▶ TASK REQUIREMENTS
Please write out only the lines from the one containing "Where should I" through the last line of the listing. Do not include pictures.

▶ SOURCE MATERIAL
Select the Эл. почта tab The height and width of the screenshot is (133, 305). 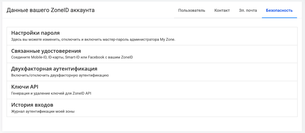point(248,11)
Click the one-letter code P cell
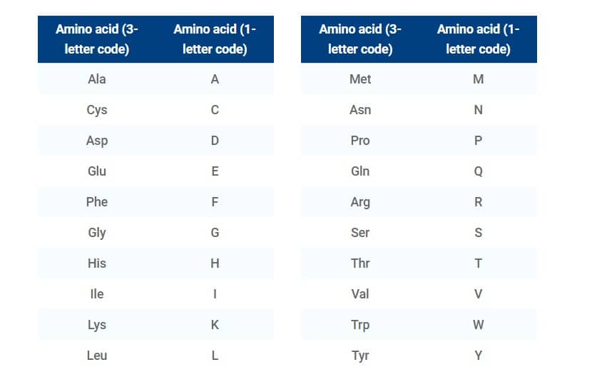The width and height of the screenshot is (592, 392). click(x=478, y=140)
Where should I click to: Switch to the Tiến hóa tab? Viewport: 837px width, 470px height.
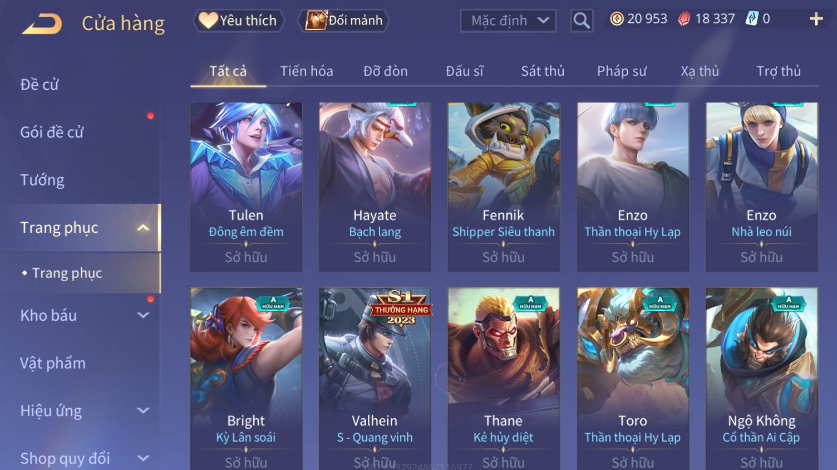[307, 71]
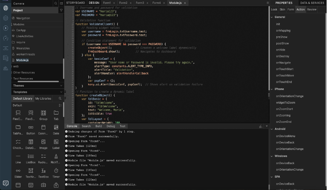Toggle the widget library list view icon
The image size is (327, 190).
click(60, 105)
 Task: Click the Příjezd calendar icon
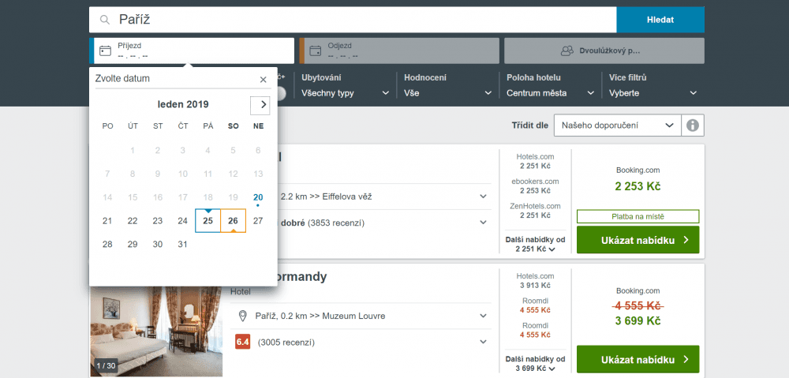[105, 51]
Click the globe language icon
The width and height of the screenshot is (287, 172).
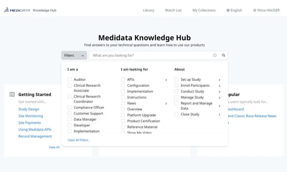228,11
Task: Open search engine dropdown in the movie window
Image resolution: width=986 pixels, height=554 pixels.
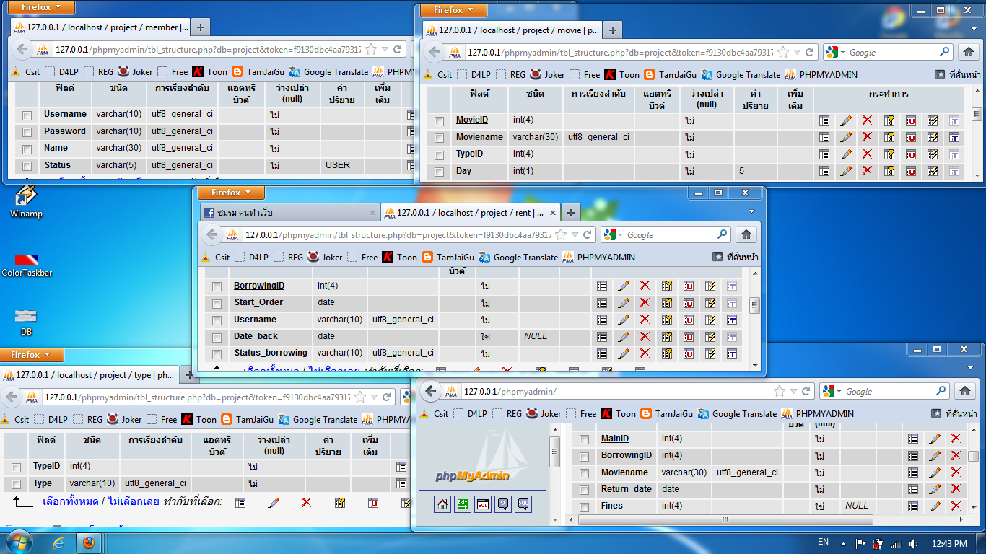Action: [837, 52]
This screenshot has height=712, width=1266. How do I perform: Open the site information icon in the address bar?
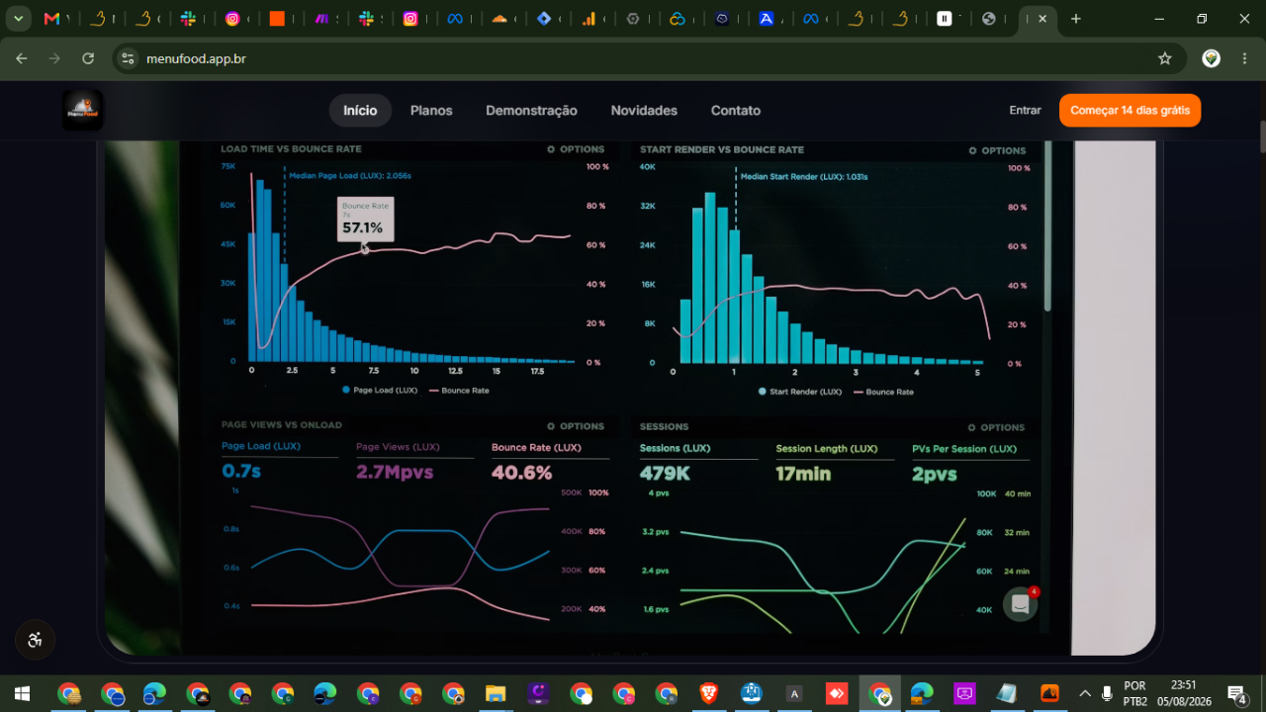tap(127, 58)
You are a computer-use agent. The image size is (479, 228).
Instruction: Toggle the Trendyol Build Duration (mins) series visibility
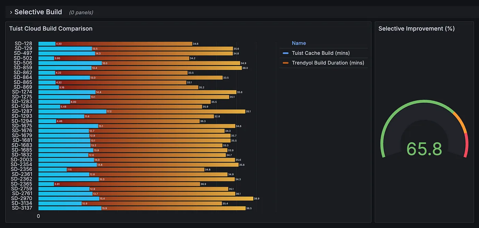(328, 63)
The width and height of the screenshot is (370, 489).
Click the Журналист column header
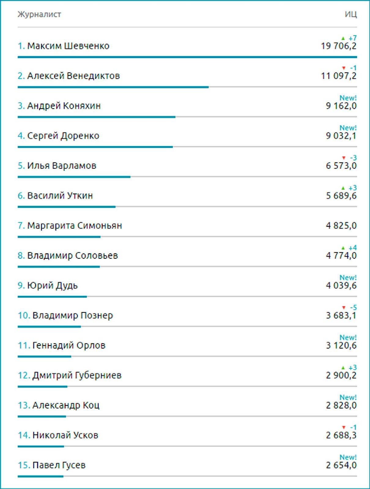point(39,14)
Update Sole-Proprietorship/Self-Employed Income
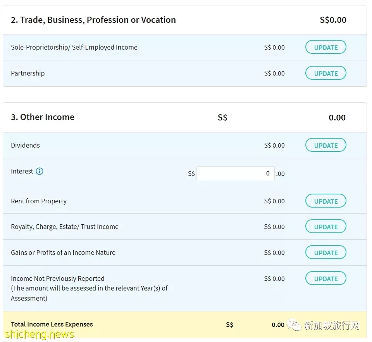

▶ TASK OUTPUT
Where should I click to: Switch to the Tiến hóa tab? Viewport: 837px width, 470px height.
[307, 71]
Toggle the widget library list view icon
The image size is (327, 190).
click(60, 105)
 Task: Click the Příjezd calendar icon
[105, 51]
Click the globe language icon
The width and height of the screenshot is (287, 172).
228,11
Task: Open search engine dropdown in the movie window
Image resolution: width=986 pixels, height=554 pixels.
Action: [837, 52]
This screenshot has height=712, width=1266. How do I perform: Open the site information icon in the address bar?
tap(127, 58)
You are a computer-use agent. The image size is (479, 228).
Instruction: Toggle the Trendyol Build Duration (mins) series visibility
(328, 63)
The width and height of the screenshot is (370, 489).
Click the Журналист column header
point(39,14)
Update Sole-Proprietorship/Self-Employed Income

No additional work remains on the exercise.